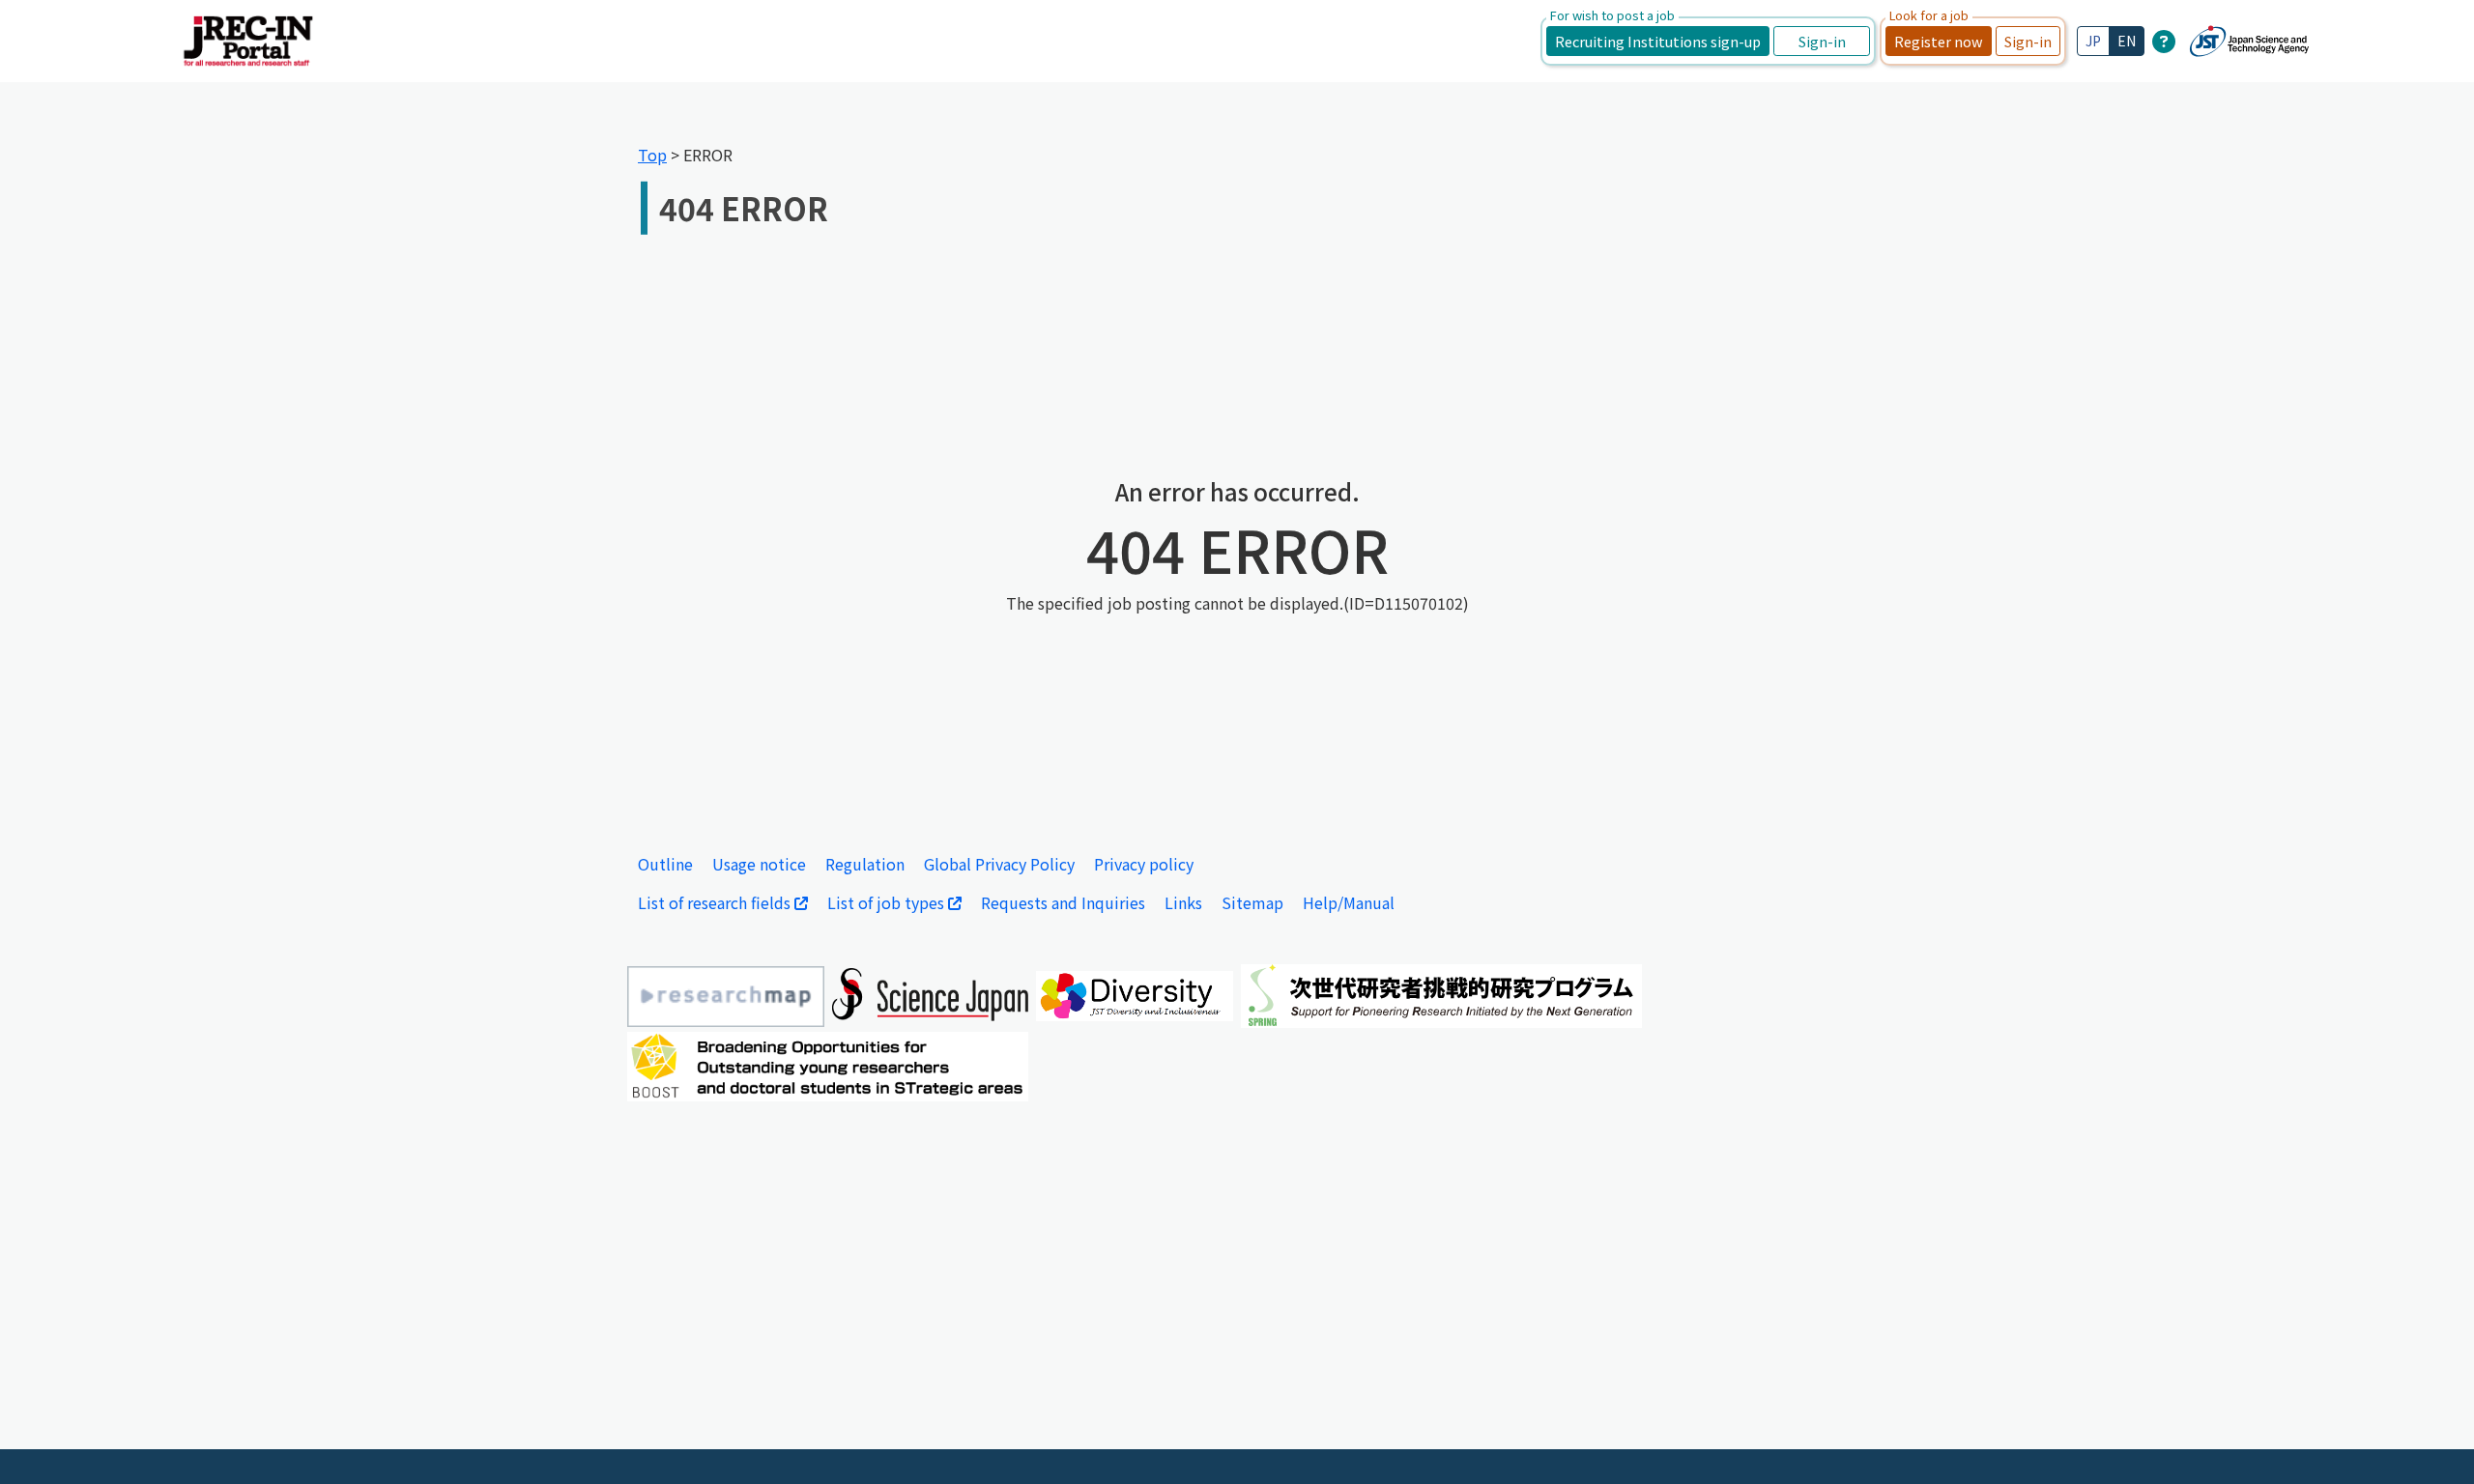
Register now (1938, 41)
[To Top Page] (2430, 1440)
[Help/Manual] (2163, 40)
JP (2093, 40)
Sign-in (1822, 41)
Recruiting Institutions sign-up (1658, 41)
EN (2126, 40)
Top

══════════

**Aim of the exercise**: Where an entry includes an image, leave that image out; otherwise, reproduce everything exactly.

**Result of this task**:
Register now (1938, 41)
[To Top Page] (2430, 1440)
[Help/Manual] (2163, 40)
JP (2093, 40)
Sign-in (1822, 41)
Recruiting Institutions sign-up (1658, 41)
EN (2126, 40)
Top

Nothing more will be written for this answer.